▶ **Texte extrait**:
Il en était question dans l'histoire relatée par Les Amants du Pont-Neuf, que nous avons visionné.

Les Amants du Pont-Neuf (1991)
Les Amants du Pont-Neuf retrace l'histoire d’un sans-abri, Alex (joué par Denis Lavant, l'acteur fétiche de Carax) attaché de manière presque obsessionnelle à un Pont en travaux où il a élu son domicile. Il fera la rencontre de Michèle (Juliette Binoche), une artiste dessinatrice errante sur le point de perdre la vue. Cette dernière s'est résolue à vivre à la rue après que son amant l’a eu quittée. Avec elle, Alex aperçoit alors pour la première fois qu'est-ce que peut être l'amour.
Des scènes grandioses permettent de capter l'intensité de la relation qui les unit, telles que les superbes images des feux d'artifice sur la Seine. Les subtilités scéniques nous communiquent cette urgence de vivre à travers une ambiance presque fantasmagorique.
Bien entendu, à cet amour intense se mélange fortement le désir d'être aimé par l'autre. Ce besoin désespéré pousse même parfois les protagonistes à entreprendre des conduites à risque, comme le mensonge, l'intimidation, le vol, l'automutilation et l'homicide (même si involontaire). Sur ce fond de tragédie, leurs tentatives maladroites d'approcher l'amour sont touchantes et émouvantes.

▶ **Consigne écrite**: Recopiez à l'identique et en entier le texte ci-dessus sur Les Amants du Pont-Neuf.

▶ **Bloc de données**:

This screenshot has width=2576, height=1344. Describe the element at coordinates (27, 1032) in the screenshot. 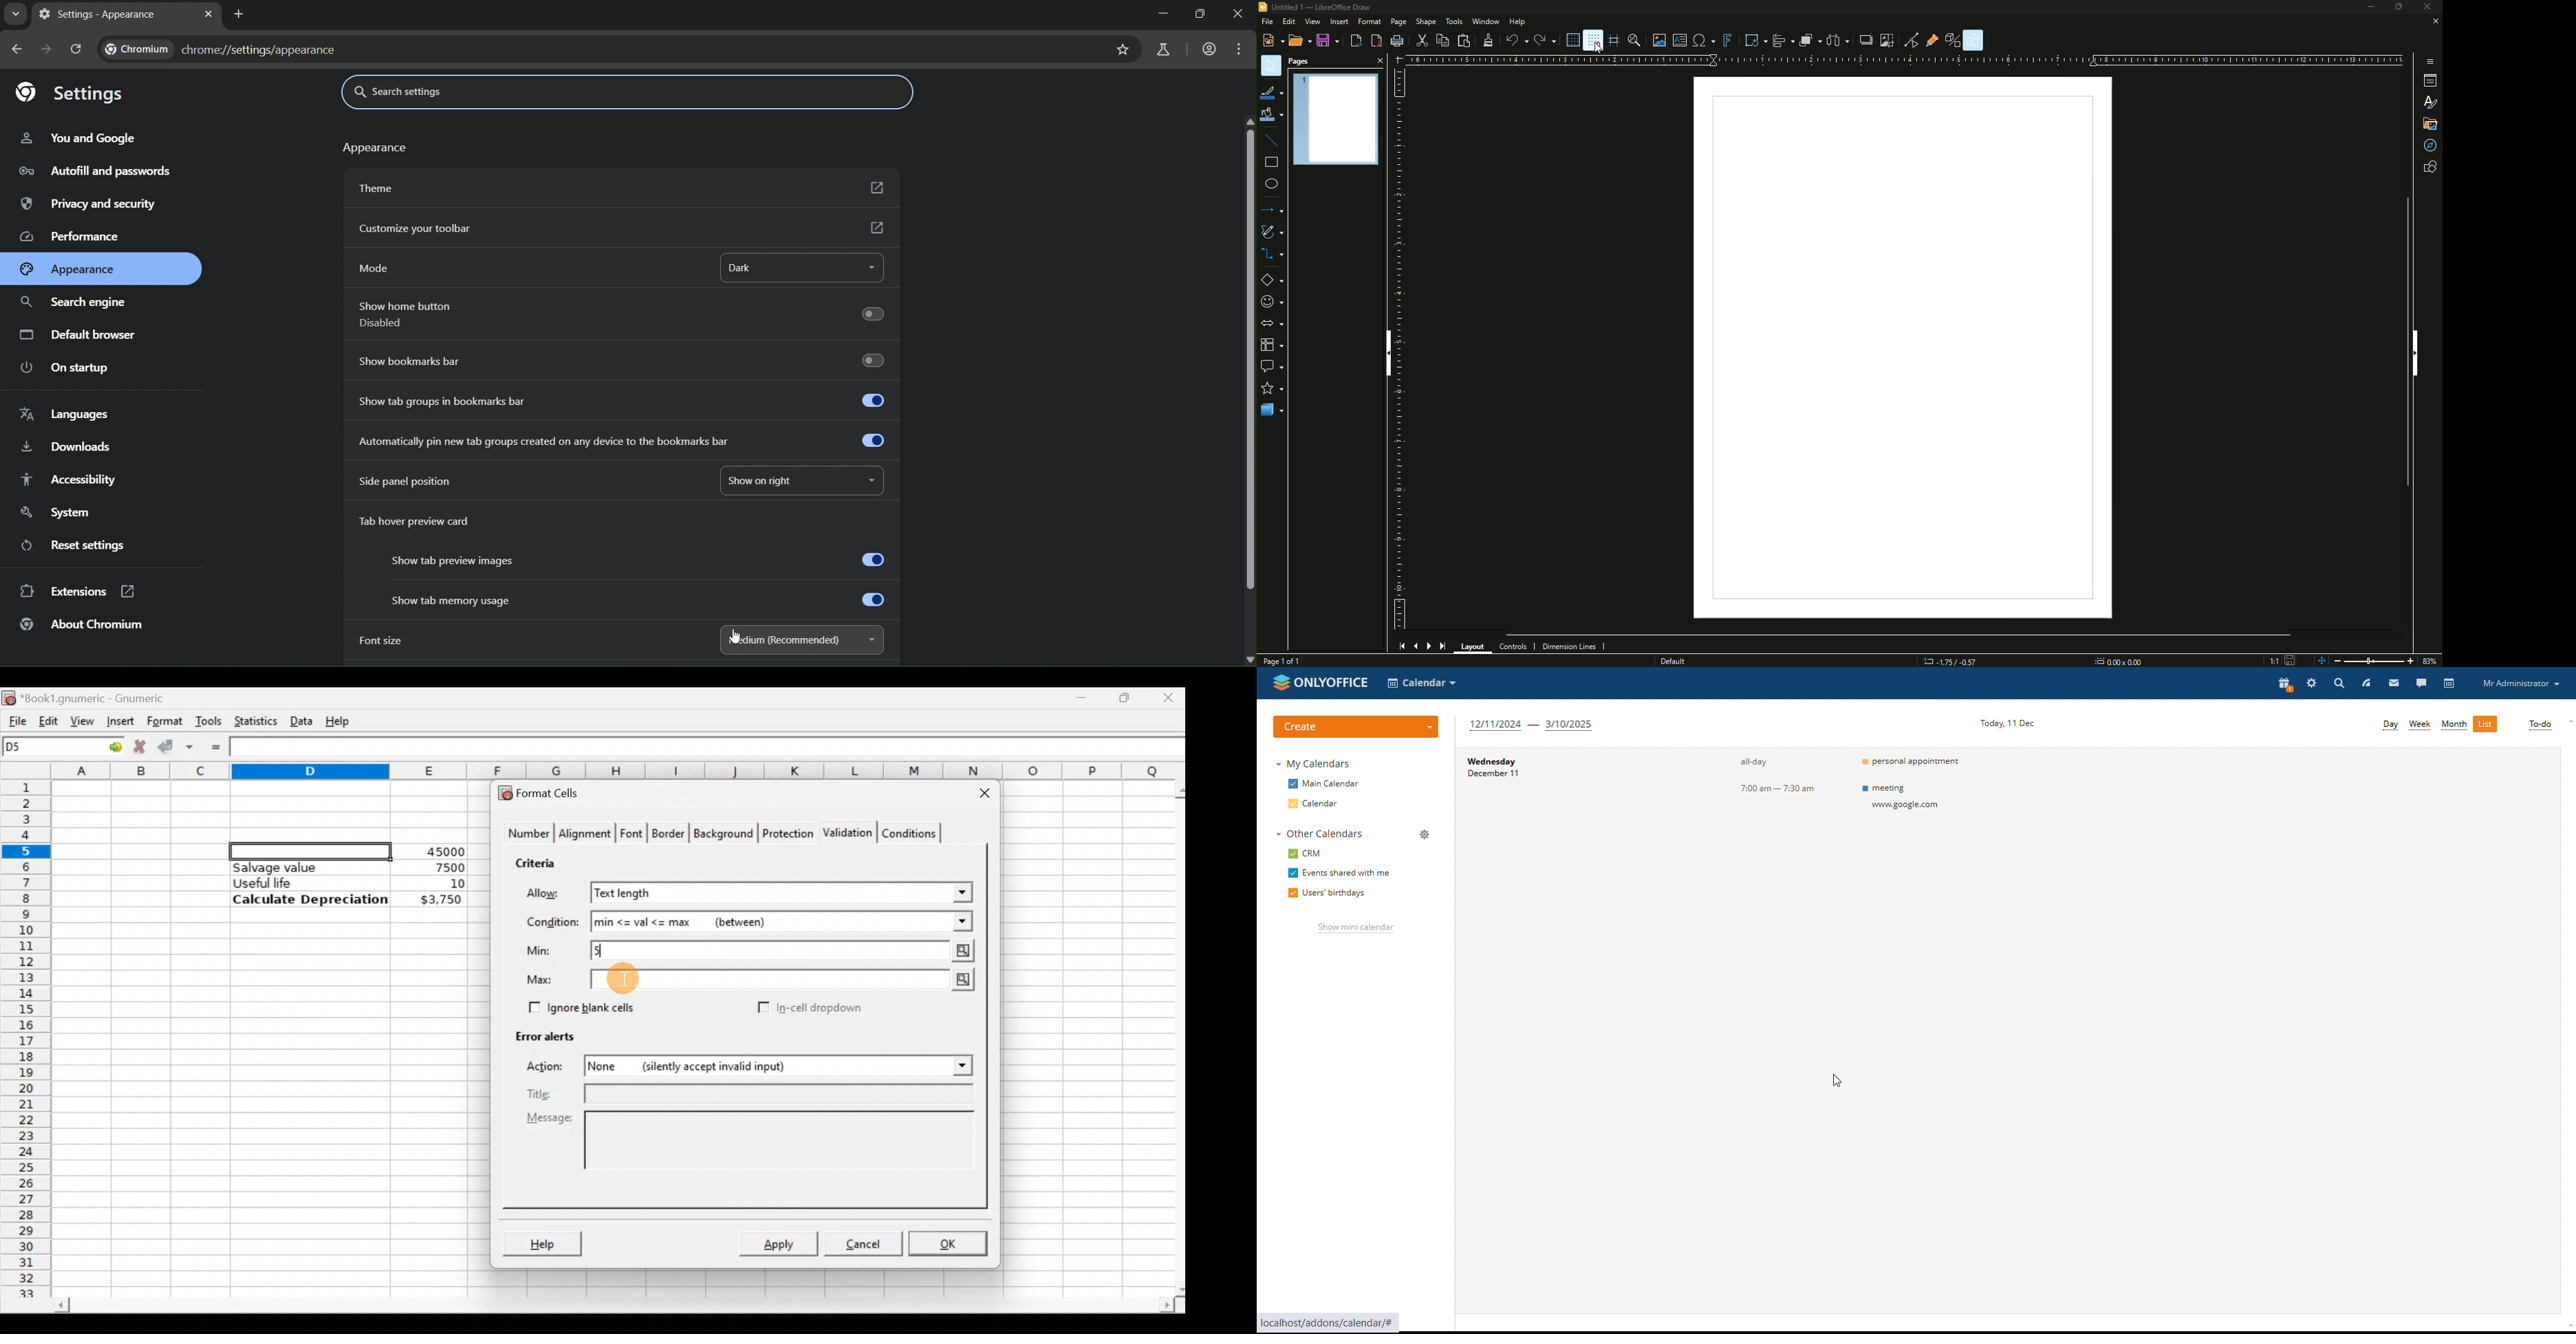

I see `Rows` at that location.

▶ **Réponse écrite**:
Il en était question dans l'histoire relatée par Les Amants du Pont-Neuf, que nous avons visionné.

Les Amants du Pont-Neuf (1991)
Les Amants du Pont-Neuf retrace l'histoire d’un sans-abri, Alex (joué par Denis Lavant, l'acteur fétiche de Carax) attaché de manière presque obsessionnelle à un Pont en travaux où il a élu son domicile. Il fera la rencontre de Michèle (Juliette Binoche), une artiste dessinatrice errante sur le point de perdre la vue. Cette dernière s'est résolue à vivre à la rue après que son amant l’a eu quittée. Avec elle, Alex aperçoit alors pour la première fois qu'est-ce que peut être l'amour.
Des scènes grandioses permettent de capter l'intensité de la relation qui les unit, telles que les superbes images des feux d'artifice sur la Seine. Les subtilités scéniques nous communiquent cette urgence de vivre à travers une ambiance presque fantasmagorique.
Bien entendu, à cet amour intense se mélange fortement le désir d'être aimé par l'autre. Ce besoin désespéré pousse même parfois les protagonistes à entreprendre des conduites à risque, comme le mensonge, l'intimidation, le vol, l'automutilation et l'homicide (même si involontaire). Sur ce fond de tragédie, leurs tentatives maladroites d'approcher l'amour sont touchantes et émouvantes.